After waiting breathlessly for three long years for Arcadian to bloom, one has to admit that a menu populated with pizza, fried chicken, french fries and popcorn — scooped from a theater-style popper perched behind the bar — is bound to underwhelm a diner regardless how good they taste. But the blame for that feeling shouldn't rest at the feet of chef-owners Cory and Rebecca Hess; it was the protracted construction process that upended all timetables, budgets and, ultimately, our expectations.
When all of this began, the plan was to replace the ragtag City Grill with an "approachable, neighborhood-friendly gastropub." But as the project grew more and more complicated, shifting from a modest makeover to a complete gut and rebuild, those original menu strategies no longer felt right, explains Rebecca Hess.
"It was going to be a lot more casual, but as the space evolved, as the build-out kept going and going, the original concept didn't fit," the chef admits.
Complicating matters was that damn pizza oven, a nonnegotiable piece of kitchen equipment by order of the silent investor. That — along with the adorably named Henny Penny commercial pressure fryer — dictated that regardless how sexy, stunning and "award-winning" the interior design of the restaurant would become, lowly pizza and fried chicken would be on the tables.
In an attempt to live up to the room, perhaps, the chefs jazzed things up, adding upmarket dishes like a caviar tasting, seafood tower and surf and turf tartare. While the end result is a menu (and restaurant) that lacks a well-defined identity, it's a formula that likely works better for the neighborhood than the original plan of attack. Arcadian, in its present form, can accommodate a wide range of tastes and budgets, from the weekday happy hour to the weekend date night.
That pizza sits elevated on a rack above almost every table in the house. At first glance, it has nothing in common with the round, thin and blistered pizzas du jour and everything in common with thick delivery-style pizza. But the rectangular-shaped pies are delicious to the point of obsession. Akin to Detroit-style, these guys sport an airy focaccia-like dough that takes on a crusty, shiny shell where it meets the sheet pan. And unlike those delicate Neapolitan pies, these sturdy chassis can support medleys like pepperoni, kale, mozzarella and chiles ($14); sausage, mushrooms, onions, pickled peppers and smoked blue cheese ($15); and even clams, bacon, breadcrumbs and herbed butter ($16).
The Henny Penny turns out predictably appealing fried chicken ($21), served on a sheet pan with bright, crunchy slaw, mini corn muffins, honey butter and a cruet of perky hot sauce. A shatteringly crisp and corny crust gives way to a plume of steam, a fragrant hint of the juicy white and dark meat to come.
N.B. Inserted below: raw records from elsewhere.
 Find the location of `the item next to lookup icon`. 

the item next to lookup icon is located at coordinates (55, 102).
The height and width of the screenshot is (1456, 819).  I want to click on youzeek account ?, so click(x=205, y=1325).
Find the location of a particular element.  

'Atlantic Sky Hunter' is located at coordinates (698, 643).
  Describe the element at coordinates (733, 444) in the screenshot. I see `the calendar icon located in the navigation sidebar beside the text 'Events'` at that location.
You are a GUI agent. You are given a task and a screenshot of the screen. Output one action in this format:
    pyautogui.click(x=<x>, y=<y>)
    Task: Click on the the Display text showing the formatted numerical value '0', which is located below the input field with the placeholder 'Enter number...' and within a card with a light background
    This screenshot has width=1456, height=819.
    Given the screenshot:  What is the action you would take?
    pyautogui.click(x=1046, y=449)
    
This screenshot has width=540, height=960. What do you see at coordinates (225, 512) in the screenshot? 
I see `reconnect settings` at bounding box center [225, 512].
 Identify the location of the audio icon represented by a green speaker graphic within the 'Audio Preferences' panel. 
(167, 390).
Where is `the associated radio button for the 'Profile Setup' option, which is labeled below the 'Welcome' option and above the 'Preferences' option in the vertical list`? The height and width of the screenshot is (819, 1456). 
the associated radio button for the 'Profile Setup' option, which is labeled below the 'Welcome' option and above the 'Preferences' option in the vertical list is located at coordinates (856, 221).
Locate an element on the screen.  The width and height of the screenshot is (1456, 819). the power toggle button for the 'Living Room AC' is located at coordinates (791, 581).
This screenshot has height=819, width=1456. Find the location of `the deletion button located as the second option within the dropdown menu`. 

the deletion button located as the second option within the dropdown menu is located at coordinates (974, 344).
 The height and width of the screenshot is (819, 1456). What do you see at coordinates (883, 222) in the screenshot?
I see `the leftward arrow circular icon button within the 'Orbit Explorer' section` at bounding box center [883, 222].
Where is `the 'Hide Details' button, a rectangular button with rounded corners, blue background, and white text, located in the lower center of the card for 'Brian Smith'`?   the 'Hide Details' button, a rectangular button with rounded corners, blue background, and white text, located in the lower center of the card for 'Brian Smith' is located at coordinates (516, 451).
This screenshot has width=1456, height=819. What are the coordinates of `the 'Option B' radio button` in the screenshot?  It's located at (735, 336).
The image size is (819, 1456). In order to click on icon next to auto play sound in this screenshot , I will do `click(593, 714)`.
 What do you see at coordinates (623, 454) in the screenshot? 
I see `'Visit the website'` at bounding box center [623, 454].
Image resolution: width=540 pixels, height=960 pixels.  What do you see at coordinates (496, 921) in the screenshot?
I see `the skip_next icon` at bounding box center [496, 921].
Patrons seated at the gleaming, glacier-white bar enjoy snacks like a firm, smoky and candy-sweet salmon ($12) set against bright Asian herbs, pickled red onion and spry jalapeno wheels. A bowl of lightly smoked and chilled mussels ($11) is accompanied by a lemony aioli perfect for dipping. I'm not sure if the french fries are $11 because of the setting or because of the "Jacobsen sea salt," which sounds like something Lady Macbeth might use in an attempt to remove stubborn blood stains. Either way, they are wonderful fries.
I never pulled the trigger on the seafood platter, a "market-price" splurge boasting oysters, clams, shrimp, crab and mussels, but I did spring for the $18 flatiron supplement to the Eggs & Bacon ($12) and regretted it. Flawless on their own, the crispy shredded potato cakes, rich and meaty pork belly, poached eggs and buttered toast soldiers gained nothing by the addition of the steak, which had an unappealing chemical smoke flavor to it.
We had zero regrets about the Seafood Stew ($28), a complex and satisfying brew flush with crab claws, mussels, fish and potatoes; or the popcorn grits & shrimp ($14), a starter that eats like a meal thanks to a bevy of sweet and meaty shrimp seated in a corny porridge kissed with kernels.
From the bar comes a tight selection of draft and bottled wines (fizz, white, red), draft, canned and bottled beers (local, regional, global) and progressive cocktails like the Wicked Brit ($11), an intoxicating blend of Earl Grey tea-infused gin, amaro and lemon soda, and the Puesta Del Sol ($11), made with mescal and a corn-jalapeno shrub.
Arcadian has the ring of a utopian society, where inhabitants live in peaceful harmony with their surroundings. Pizza and fried chicken might not look at home in a million-dollar architectural trophy, but then again, Utopia is pure fiction.